### TEXTO PARA ANÁLISE
A reprovação não o afeta?
Existe uma volubilidade muito grande dos humores desde junho do ano passado, que até tento entender. Mas o prefeito de São Paulo não pode se deixar guiar pelos humores conjunturais, e São Paulo é marcada pelos humores conjunturais.

O que mudou?
A sociedade está num momento de buscas. A minha campanha ajudou a instalar esse clima em certa medida, quando eu disse que de casa para dentro a vida tinha melhorado muito, que precisava melhorar a vida da porta pra fora. Existe uma demanda imediata pela melhora das condições nas metrópoles. Mas não dá para dar uma resposta para isso em um ano.

O ex-presidente Lula diz que já xingou o sr. quando estava preso num congestionamento e frisou que ficou impressionado porque ninguém no ônibus o defendeu.
Eu vivi esse mesmo sentimento no MEC. Cobravam uma revolução, desde que eu não mexesse em nada. Lembra quando eu anunciei que iria acabar com o vestibular? O país quase virou do avesso. Hoje a USP discute a adesão ao Enem, cinco anos depois.

Qual será o impacto concreto do Plano Diretor na cidade?
Terá mais habitação no centro, menos espigões no miolo dos bairros, direcionamento dos investimentos para os eixos de mobilidade e espalhamento do desenvolvimento. Em cinco anos você já começa a ver alteração.

O sr. já sabe se vai ampliar o horário do rodízio ou a área que ele atinge?
Os técnicos da CET tem uma preferência pela ampliação do perímetro. Vou tomar uma decisão técnica. Tem outra característica: São Paulo é pouco simpática a experimentalismo. Isso é cada vez mais comum nas metrópoles --testar hipóteses na prática.

A cidade é conservadora?
Cobra-se muito a revolução desde que não se mexa em nada. Isso é impossível. Como eu estou disposto a mudar a cidade, vou seguir a minha intuição de que existe uma chance de que a cidade descubra um destino para o qual ela está vocacionada. Essa cidade pode mais.

O plano duplicou a área de habitação social. A prefeitura, porém, deve R$ 67 bilhões. De onde virá verba para a área?
O quadro institucional mudou. Hoje temos Minha Casa, Minha Vida, de subsídio federal, o Casa Paulista, estadual. Faltava o município. O plano amplia a área de Zeis (zona de interesse social) e destina 30% de toda a outorga onerosa para subsídio a moradia.

Quanto dá isso?
O Fundurb deve chegar a R$ 500 milhões em 2015. Trinta por cento disso são R$ 150 milhões, só de subsídio municipal. Hoje se aplica R$ 20 milhões em moradia.
######
**QUESTÕES SOBRE O TEXTO**
[1] Responda às perguntas a seguir com base na entrevista sobre a gestão de São Paulo.
(a) Que anúncio feito no MEC, segundo o entrevistado, quase virou o país do avesso?
(b) Que parcela de toda a outorga onerosa o plano destina a subsídio para moradia?
(c) Quanto se aplica hoje em moradia, de acordo com a última resposta?
[2] Prossiga a entrevista sobre a gestão de São Paulo a partir da última resposta apresentada.
### DADOS FORNECIDOS
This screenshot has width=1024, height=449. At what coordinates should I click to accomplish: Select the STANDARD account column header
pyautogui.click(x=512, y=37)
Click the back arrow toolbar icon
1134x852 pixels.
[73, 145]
######
**RESPOSTAS DO EXERCÍCIO**
[1]
(a) O anúncio de que iria acabar com o vestibular.
(b) 30%.
(c) R$ 20 milhões.

[2]
A Cohab, que responde por essa área, foi entregue a Paulo Maluf. A Folha mostrou que funcionários faziam campanha em vez de trabalhar.
Eu não gosto de "fulanizar" da maneira como a imprensa "fulaniza". Fiz um acordo antes das eleições com o PP. Eu preciso do Ministério das Cidades para que a habitação saia do papel.

O ex-presidente Lula tem feito críticas contundentes à política de comunicação da prefeitura. Ele diz que o sr. não tem conseguido mostrar o que faz para a população. Lula está certo?
Nós temos que melhorar muito. Temos de encontrar canais para mostrar melhor o que fazemos. Tem muita coisa boa acontecendo, e as pessoas não sabem quem fez.
A última licitação de hospital na cidade foi no governo Marta [2001-2004]. Eu comprei um hospital privado, o Santa Marina, e este mês vou lançar o edital do hospital de Parelheiros, cuja terra já foi adquirida. Definimos com o Metrô onde será o hospital de Brasilândia, para compatibilizar com a linha 6.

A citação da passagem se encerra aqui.